Careers in technology-based entertainment fields are subject to change, it’s unavoidable. Hardware capabilities advance, new production processes are adopted, and resulting projects ultimately succeed or fail based on their retail performance. Video games are just one of the job markets influenced by emerging technology and consumer taste, but as we learned, those changes are part of what today’s developers have come to expect.
Elbert Perez has gone through a number of career transitions (both voluntary and involuntary) during his nearly 10 years in gaming. A 2005 graduate of the Game Development program, he recently made his latest progression by joining the indie startup 4Gency as development director. This is Elbert’s first time in the indie world following nearly a decade at majors like Big Fish and Microsoft, and is just another one of the professional changes he has embraced during his path through the industry.
“Being prepared to switch jobs is just a reality,” he says. “The industry evolves every year.
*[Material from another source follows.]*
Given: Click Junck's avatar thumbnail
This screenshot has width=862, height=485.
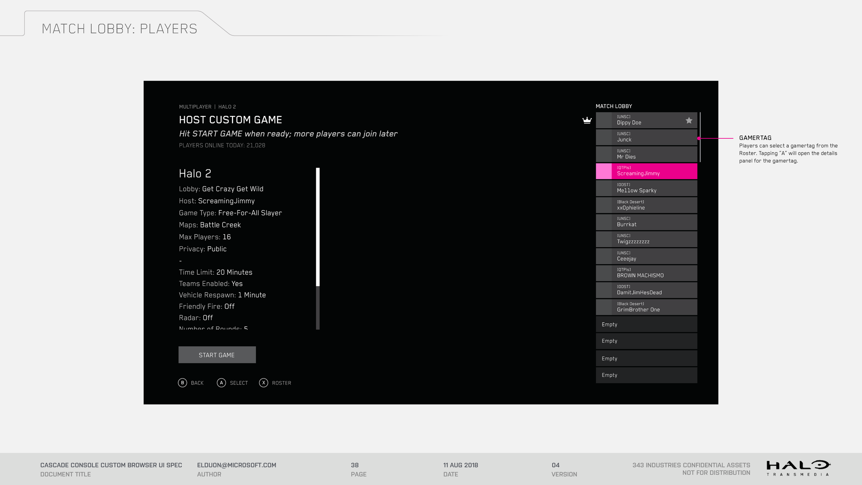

Things get hot and then not hot – PC games, virtual reality, phone apps – it’s always going to be something different, and that’s okay. Staying happy in gaming is about about always looking out for the next thing you want to do and where you want to take your talents.”
Anticipating the next move has been one of the tools Elbert has used to successfully navigate his career, and continues to be a lesson he passes on to young artists and programmers. As he begins a new phase at 4Gency, he shared some of the ways he’s learned to adapt to change, and how it has helped him become a more rounded developer in the process.
Change is good
In the games industry you should be moving around, it’s almost expected of you. Even two years is a long time to be somewhere, and nobody’s going to look at you weird if you have a lot of companies on your resume. A project ends, you’ve done your service, and you move on to something else. New opportunities will always arise.
Future proof your skills
You can never stop learning because the technology around you always changes. You’ll always have to work with something newer, better, faster, and it’ll make you more employable to keep up with everything. My skill sets three or four years ago, a lot of the tools are obsolete now, so I always have to learn. It’s part of the reason I’ve always done my own side projects. You diversify your skill sets by working on them, and things like that are what’s going to protect you from changes in jobs.
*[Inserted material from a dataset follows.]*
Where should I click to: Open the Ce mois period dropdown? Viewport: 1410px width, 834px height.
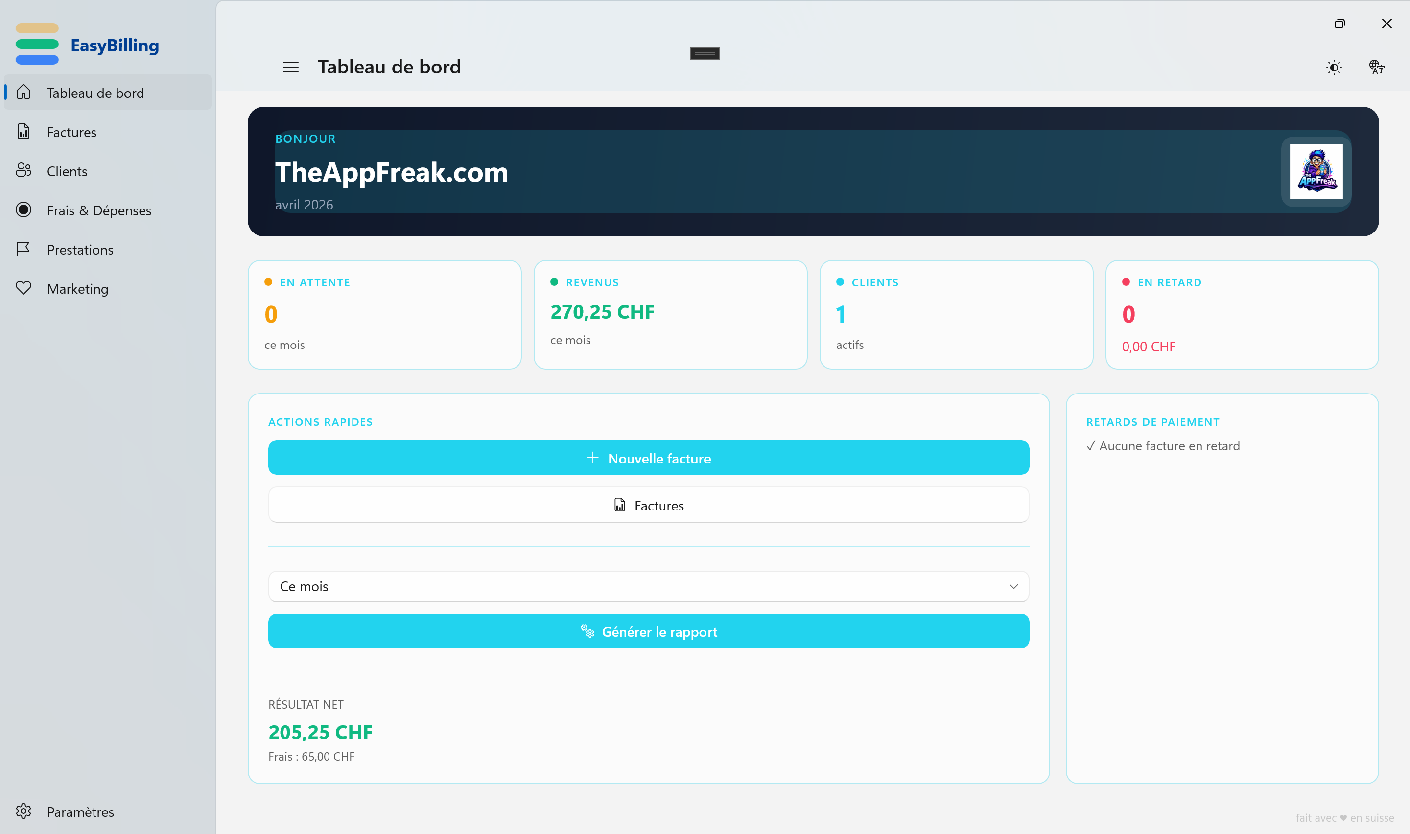(x=649, y=586)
Network even when you’re not looking for a job
I’m always talking to other people in the industry and keeping those relationships active. Everyone you meet, even friends or family, can be a potential job contact later – especially with the industry growing and more people doing this. I keep in touch with everyone, studio people, current students, whoever. They might hire me, I might hire them. You only need one opportunity in this industry – just one is enough to start something new.
Going indie is great, for the right people
Being your own boss is really attractive to people, but if you’re going to make the transition from a AAA studio to the indie world you have to have that go-getter mentality because every decision you make has an impact at a startup. It’s not for everyone because it’s a big lifestyle change. Your job and your real life is one big mush. I’m working crazy hours on our current game Habitat. It isn’t a 9 a.m. to 5 a.m. work day for me, it’s more like 8 p.m. to 2 a.m.
There will always be new opportunities
We have way more distribution channels for games than we did even five years ago, and it’s stupid to be scared of trying something new because that will just make you close-minded and ignore what else is happening in your field. There are a ton of jobs out there, and you need to be confident that there will always be positions you can take that will be an even better fit for you.